Anyone else out there feel totally disconnected from your body at times?
I feel it all the time during the workweek sitting at my desk for 9-12 hours a day and more sometimes. Connecting to my body doesn’t always come naturally to me, so I have to constantly remind myself to make time for physical self-care and that it can make such a difference in mental health and outlook on the present moment. I feel like this is me most workdays… 🥴
If that sounds familiar to you, then I hope the tips I have for you will help and be a good reminder to take care of yourself first before work throughout the day and week. But first, let’s go over some basics.
What is physical self-care?
Practicing physical-self care is taking the time to regularly take care of the one body that you will have for your entire life. Physical self-care is one of the eight key areas of self-care, including emotional self-care, spiritual self-care, psychological/mental health self-care, professional self-care, environmental self-care, and financial self-care.
If your back is sore from sitting all day, it’s listening to the signals your body is sending to stretch those muscles, work on your posture, and maybe get a new chair or make sure your set-up is ergonomic.
If your scalp is itchy from products you’re using, it’s being thoughtful about whether you should explore using something less harsh on your sensitive skin.

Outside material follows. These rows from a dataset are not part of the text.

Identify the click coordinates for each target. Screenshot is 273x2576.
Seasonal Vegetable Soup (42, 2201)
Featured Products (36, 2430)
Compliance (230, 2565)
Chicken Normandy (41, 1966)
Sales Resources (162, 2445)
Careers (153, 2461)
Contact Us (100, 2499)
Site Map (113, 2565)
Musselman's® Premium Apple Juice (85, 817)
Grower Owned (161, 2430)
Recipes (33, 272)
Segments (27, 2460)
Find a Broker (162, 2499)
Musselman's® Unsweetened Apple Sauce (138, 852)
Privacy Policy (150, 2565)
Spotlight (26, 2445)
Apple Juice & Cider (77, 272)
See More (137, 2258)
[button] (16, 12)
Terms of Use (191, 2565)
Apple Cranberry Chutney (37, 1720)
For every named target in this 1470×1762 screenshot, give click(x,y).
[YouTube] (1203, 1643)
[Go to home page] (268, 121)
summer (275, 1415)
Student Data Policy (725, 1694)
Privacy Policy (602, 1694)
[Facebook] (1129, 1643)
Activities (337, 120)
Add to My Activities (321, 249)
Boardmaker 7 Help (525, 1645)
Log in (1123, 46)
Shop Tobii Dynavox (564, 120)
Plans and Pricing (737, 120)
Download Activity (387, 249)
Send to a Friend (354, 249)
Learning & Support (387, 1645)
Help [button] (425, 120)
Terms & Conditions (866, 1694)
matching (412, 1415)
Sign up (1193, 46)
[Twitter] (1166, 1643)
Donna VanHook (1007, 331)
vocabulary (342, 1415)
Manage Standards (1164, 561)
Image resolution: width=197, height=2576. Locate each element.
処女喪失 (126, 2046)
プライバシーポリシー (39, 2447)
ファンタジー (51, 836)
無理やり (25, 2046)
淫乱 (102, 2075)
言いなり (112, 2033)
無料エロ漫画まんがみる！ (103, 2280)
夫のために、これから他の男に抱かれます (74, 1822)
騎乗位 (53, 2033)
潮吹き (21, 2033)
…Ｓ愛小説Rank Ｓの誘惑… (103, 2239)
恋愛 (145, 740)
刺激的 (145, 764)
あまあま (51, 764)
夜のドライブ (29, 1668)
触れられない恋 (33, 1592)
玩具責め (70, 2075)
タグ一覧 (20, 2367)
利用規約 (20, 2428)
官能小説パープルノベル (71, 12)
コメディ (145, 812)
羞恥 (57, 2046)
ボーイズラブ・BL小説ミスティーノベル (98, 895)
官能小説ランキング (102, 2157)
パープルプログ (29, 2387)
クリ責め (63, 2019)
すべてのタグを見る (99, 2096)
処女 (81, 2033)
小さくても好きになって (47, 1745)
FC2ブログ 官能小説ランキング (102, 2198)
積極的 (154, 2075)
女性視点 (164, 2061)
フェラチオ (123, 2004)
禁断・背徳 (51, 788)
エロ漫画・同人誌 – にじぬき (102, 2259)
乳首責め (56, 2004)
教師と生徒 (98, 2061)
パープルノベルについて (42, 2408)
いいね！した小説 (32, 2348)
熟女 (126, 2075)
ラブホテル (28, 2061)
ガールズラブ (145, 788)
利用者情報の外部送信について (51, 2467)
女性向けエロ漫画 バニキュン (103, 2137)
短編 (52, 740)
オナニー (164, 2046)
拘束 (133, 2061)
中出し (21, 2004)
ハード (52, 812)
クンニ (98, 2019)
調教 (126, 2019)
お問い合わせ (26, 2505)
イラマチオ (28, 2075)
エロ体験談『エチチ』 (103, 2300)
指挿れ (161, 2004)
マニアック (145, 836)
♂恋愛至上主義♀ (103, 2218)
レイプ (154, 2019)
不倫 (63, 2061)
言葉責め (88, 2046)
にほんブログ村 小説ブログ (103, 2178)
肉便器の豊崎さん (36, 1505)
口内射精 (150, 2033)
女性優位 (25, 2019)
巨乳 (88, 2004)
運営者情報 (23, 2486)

What are examples of physical self-care?
Physical self-care practices can range from activities such as moving your body and eating healthy. Physical self-care examples can look like taking micro-stretches throughout the workday, giving yourself a good foot scrub after a long hike or workday if you do manual labor, getting a massage, or as simple as drinking enough water. The important thing to remember about self-care is that it is about listening to what your mind and body need. 💆♀️
Physical Self-Care Ideas:
- Do a 15-minute morning yoga before you start work
- Walk or bike to work if you have to go to an office over driving your car
- Eat wholesome, nutritious foods that taste delicious and put clean fuel in your body
- Stretch at your desk or wherever you work throughout the day
- Set a timer to remind yourself. Some companies have programs that force you to stop working for 5 minutes and do stretches.
- Take a 1/2 hour walk after dinner before slumping into the couch (guilty of this one pretty much every night)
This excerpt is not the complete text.